The fate of Oxfordshire CCG’s ambitious plan for outcomes based commissioning will have consequences for all clinical commissioning groups
One of the most pressing decisions Simon Stevens will have to make when he takes over as NHS England chief executive in April is how far he is prepared to back clinical commissioning groups acting as disruptive innovators in their healthcare economies.
‘Disruptive plans are going to struggle for political backing in the immediate run-up to the election’
This week HSJ reports on the standoff between Oxfordshire CCG and its main acute and mental health providers. The CCG wants to move rapidly away from activity based contracts to ones organised around, and paid on the basis of, outcomes.
This is just one of many such tussles across the country, in areas such as Northumberland, Cambridge, London and Surrey. But the battle in Oxfordshire is the one attracting attention at the centre.
Spooked providers
This is unsurprising. Oxfordshire CCG is one of the largest commissioning groups and in Stephen Richards − the brother of Sir Mike − it has a confident leader. Ranged against him is an éminence grise of the provider sector, chief executive of Oxford University Hospitals Trust Sir Jonathan Michael, and Stuart Bell, the only mental health chief executive to regularly appear in the HSJ100 “power list”. The COBIC consultancy methodology that the CCG want to exploit was in part developed by former Tony Blair adviser (and Simon Stevens confidant) Paul Corrigan and has been championed NHS England’s Bob Ricketts.
Oh yes, and David Cameron happens to be a local MP.
‘The lesson from this tale is how far CCGs have to go to get noticed’
The way the story has unfolded is illuminating. The providers initially seemed to be untroubled by the CCG’s radical plans. This clearly changed and the two provider chief executives sent a letter that − in restrained NHS management speak − attempted to rubbish almost every detail of the plan; warning of dire consequences should it be implemented.
The tone of the letter suggests the providers were genuinely spooked by the plans; an unusual position for these powerful incumbents. But − to date − their tactics appear to have worked. The plans have been rolled into the longish grass. While the CCG declares its intention to pursue its proposals, the providers know time is − almost always − on their side.

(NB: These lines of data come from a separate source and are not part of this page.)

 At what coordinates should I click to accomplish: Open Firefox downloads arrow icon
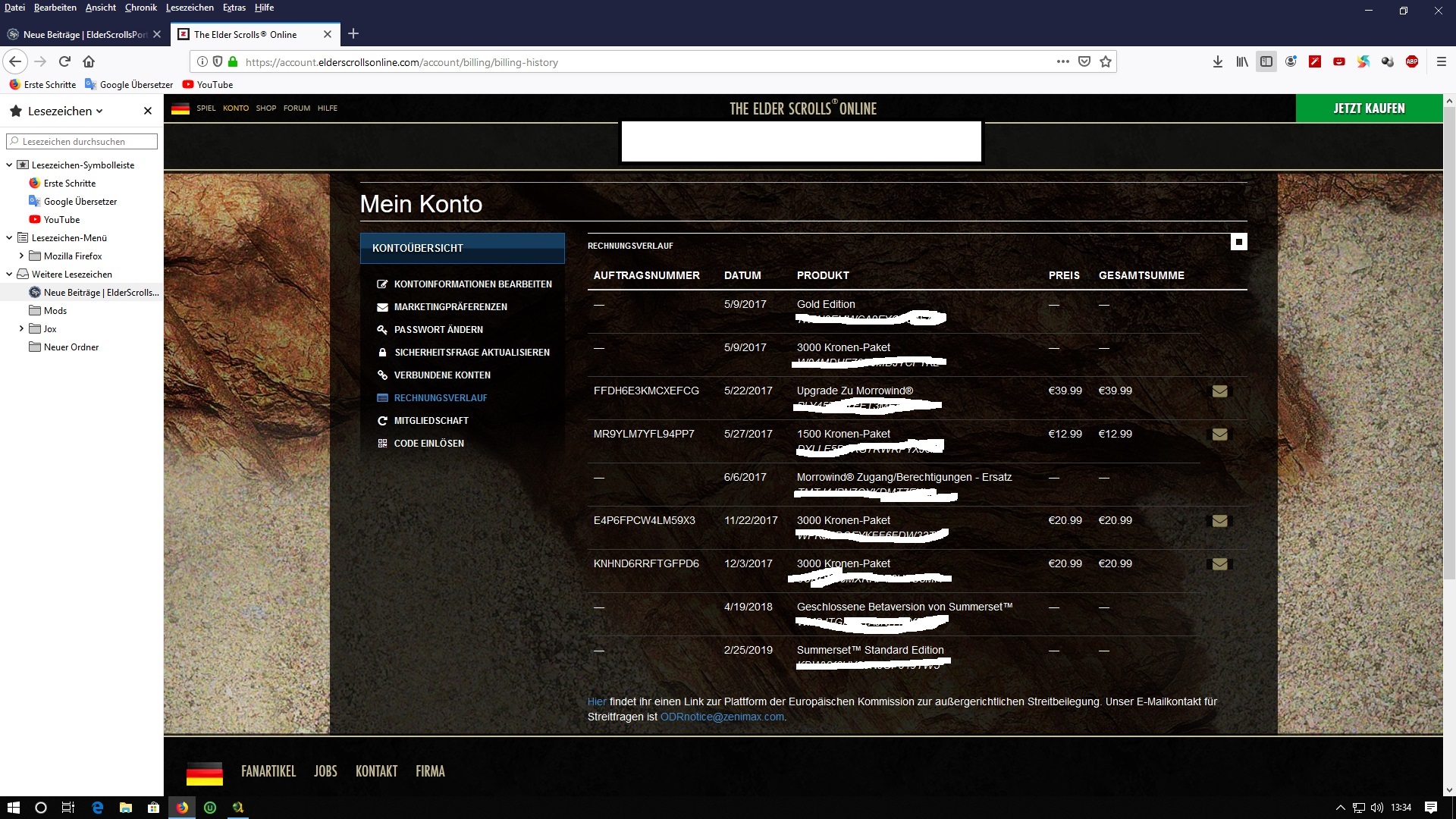pyautogui.click(x=1217, y=61)
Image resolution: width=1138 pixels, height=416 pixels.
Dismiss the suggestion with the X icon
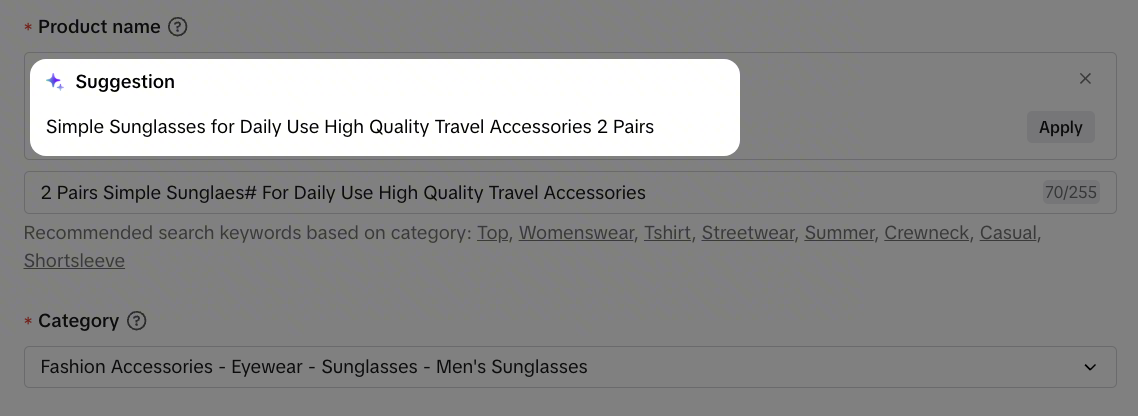1085,79
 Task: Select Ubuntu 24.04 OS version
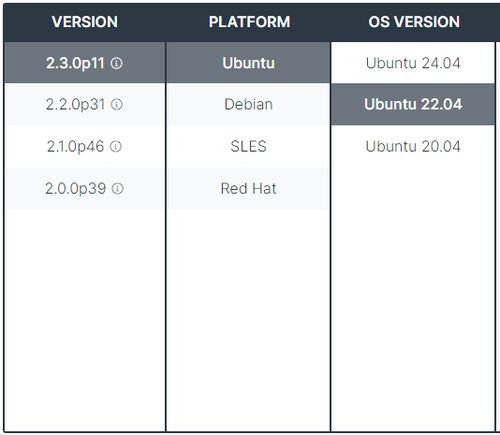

Disruptive plans are going to struggle for political backing in the immediate run-up to the election and should Labour win, CCGs are likely to see a significant reduction in their influence − and providers a considerable increase.
Implied threat
The other lesson from this tale is how far CCGs have to go to get noticed. The implied threat in the use of outcome based contracts is the introduction of new providers. It is instructive of the relatively weak position of even one of the biggest CCGs that it chose to raise this spectre in order to be taken seriously.
Ambitious CCGs are unlikely to get very far without central backing. NHS England under Sir David Nicholson has prioritised maintaining stability through a period of change.
‘Simon Stevens will want to support whoever has the best chance of making desirable change happen’
The delicate nature of the NHS’s finances and emerging threats such as accident and emergency waits mean many in government are grateful for that approach and would agree about the danger of moving too fast in adopting a relatively untried system.
But there are others in influential positions who are asking what the reforms are for if not to empower commissioners to challenge existing provider models and to relatively quickly switch the focus to measures that more directly reflect care outcomes. They are also keen for NHS England to be more active in support of these aims.
Mr Stevens will listen to the lobbying with a pragmatic mindset; he will want to support whoever has the best chance of making desirable change happen. But he will also know that “defeat” in the battle of Oxfordshire and other high profile confrontations will strengthen the view that clinical commissioning has limited prospects of making a real difference.